══ QUOTED PASSAGE ══

The downgrade in Bautista’s performance, from 50 dingers to 40 eaten hard-boiled eggs, is an admittedly unfortunate reduction of his accomplishment but necessary if we want to use the 50 hard-boiled eggs that Newman ate as a representation of Roger Maris’ 61 homeruns in a similar, real-world-but-not-really-it’s-only-baseball context, which I’m sure we would all agree we absolutely do. Furthermore, despite the various lapses in logic inherent in this metaphor (incongruities of time, distinction between fictional and authentic achievements, using 61 as a benchmark for purely subjective reasons, misapplying the Luke-as-martyr myth of a 40-year-old film to the number of moonshots a certain Toronto Blue Jay hit over the summer), Bautista hadn’t ever eaten more than 10 hard-boiled eggs in an hour, or hit more than 16 jacks in a season, before this prodigious outburst of hardboiled eaten-egg homeruns.

Bautista’s success, like Newman’s, was an incredible triumph of endurance, physical capability and particularly fortune, for just as Paul Newman back-pocketed whatever misgivings he might have had of actually rupturing his belly (it was a movie), so too did Jose Bautista brush aside his fear of cholesterol (changeups) because they were just feeding him fastballs, all year. I mean, wouldn’t you? Dude had 59 homers coming in… total. Over 500 games. Seriously.

Next up: my dissertation on Ichiro Suzuki’s streak of 10 consecutive 200-hit seasons and its resemblance to both the Peloponnesian War and a ham sandwich.

═══
══ RECORDED DATA ══

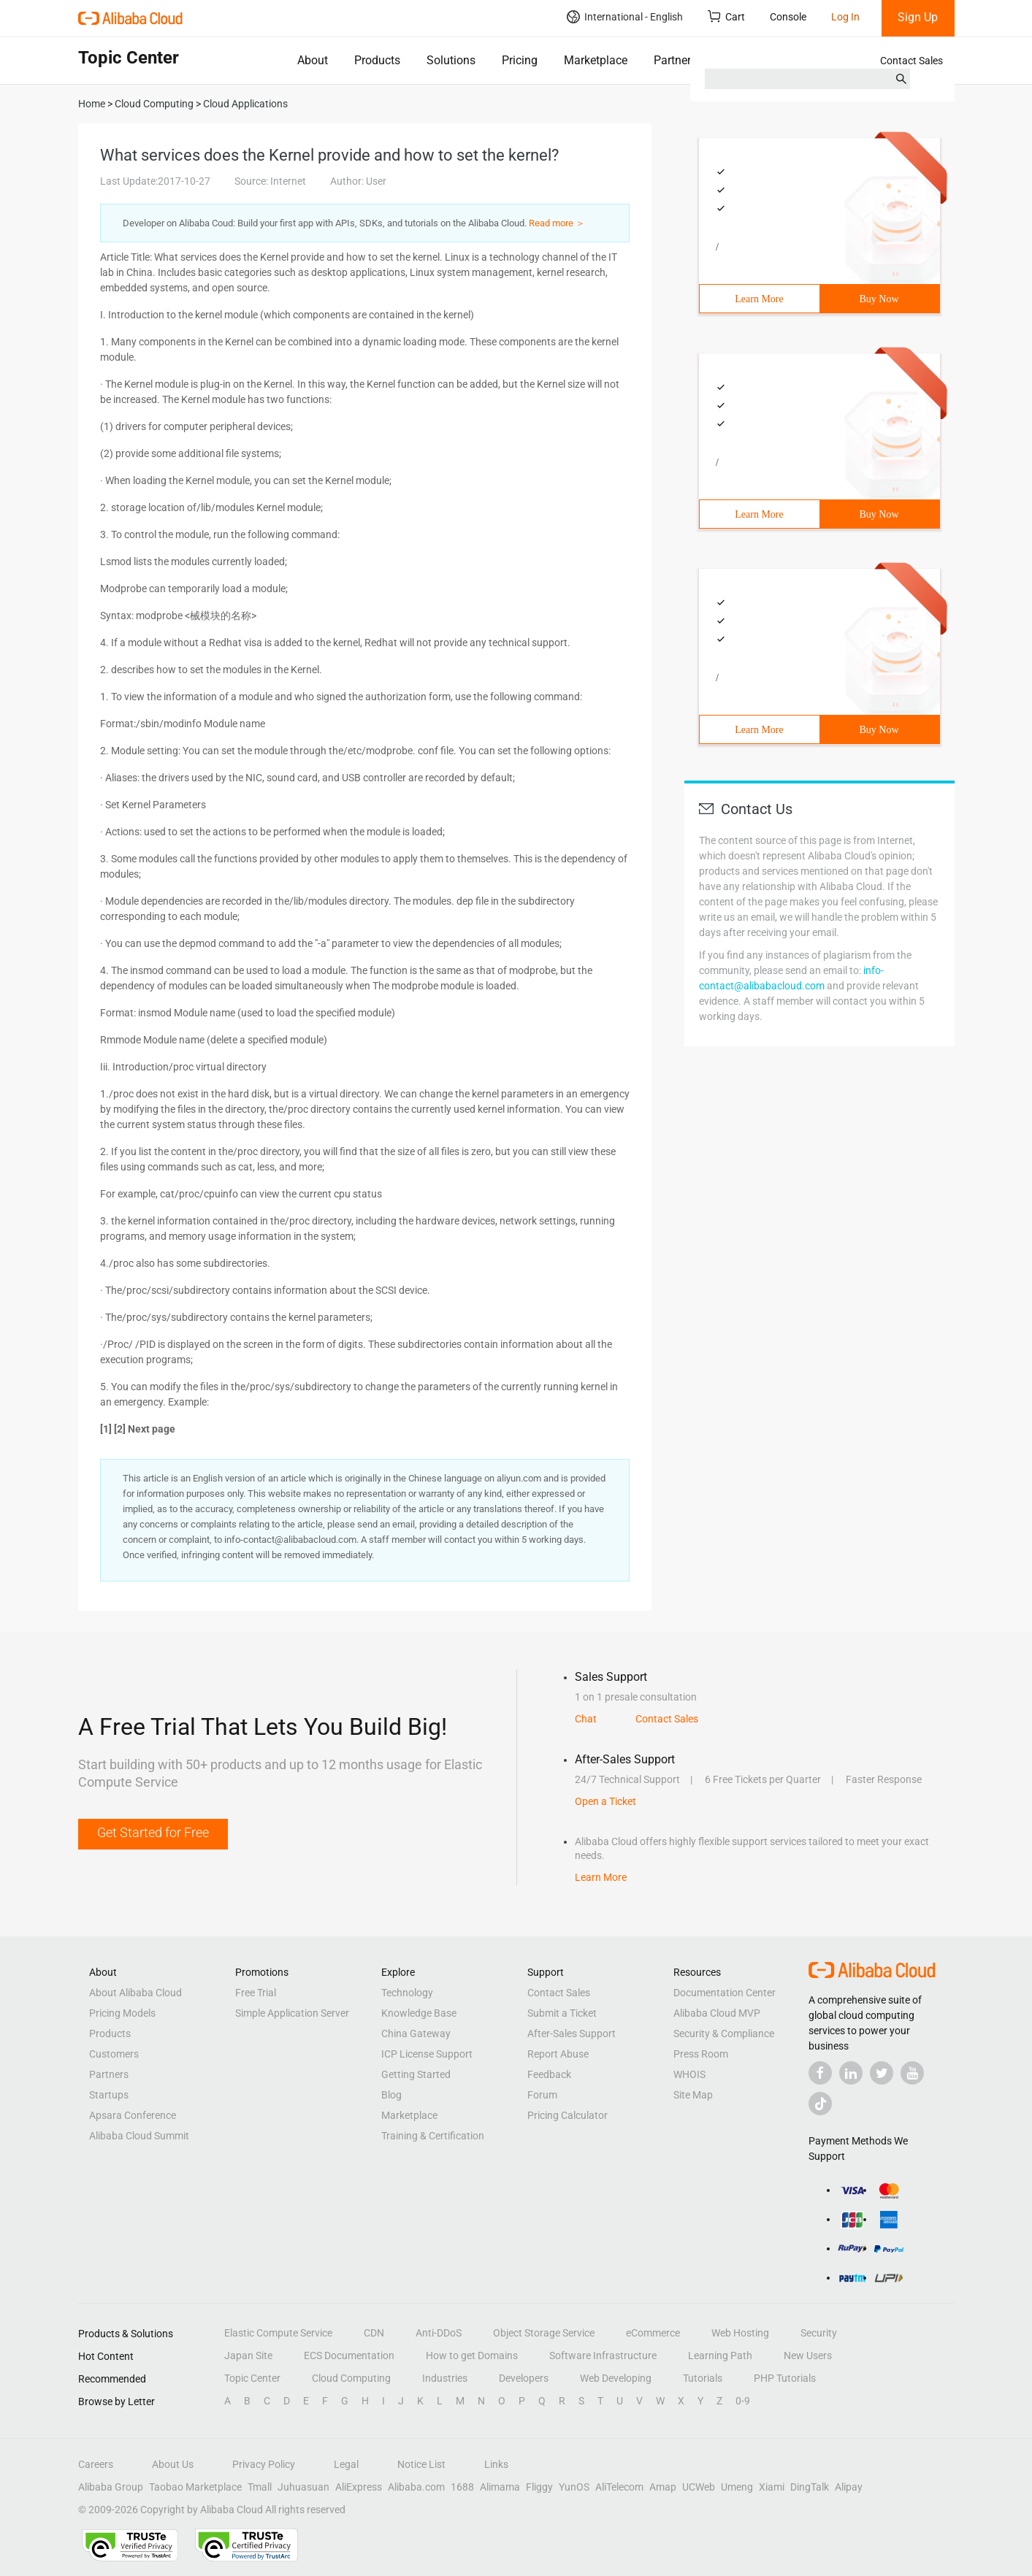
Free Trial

═══

## TO BE DONE
Copy the Bautista passage from "Bautista’s success, like" up to and including "a ham sandwich.", replacing "fastballs" with "curveballs".

## THE REPLY
Bautista’s success, like Newman’s, was an incredible triumph of endurance, physical capability and particularly fortune, for just as Paul Newman back-pocketed whatever misgivings he might have had of actually rupturing his belly (it was a movie), so too did Jose Bautista brush aside his fear of cholesterol (changeups) because they were just feeding him curveballs, all year. I mean, wouldn’t you? Dude had 59 homers coming in… total. Over 500 games. Seriously.

Next up: my dissertation on Ichiro Suzuki’s streak of 10 consecutive 200-hit seasons and its resemblance to both the Peloponnesian War and a ham sandwich.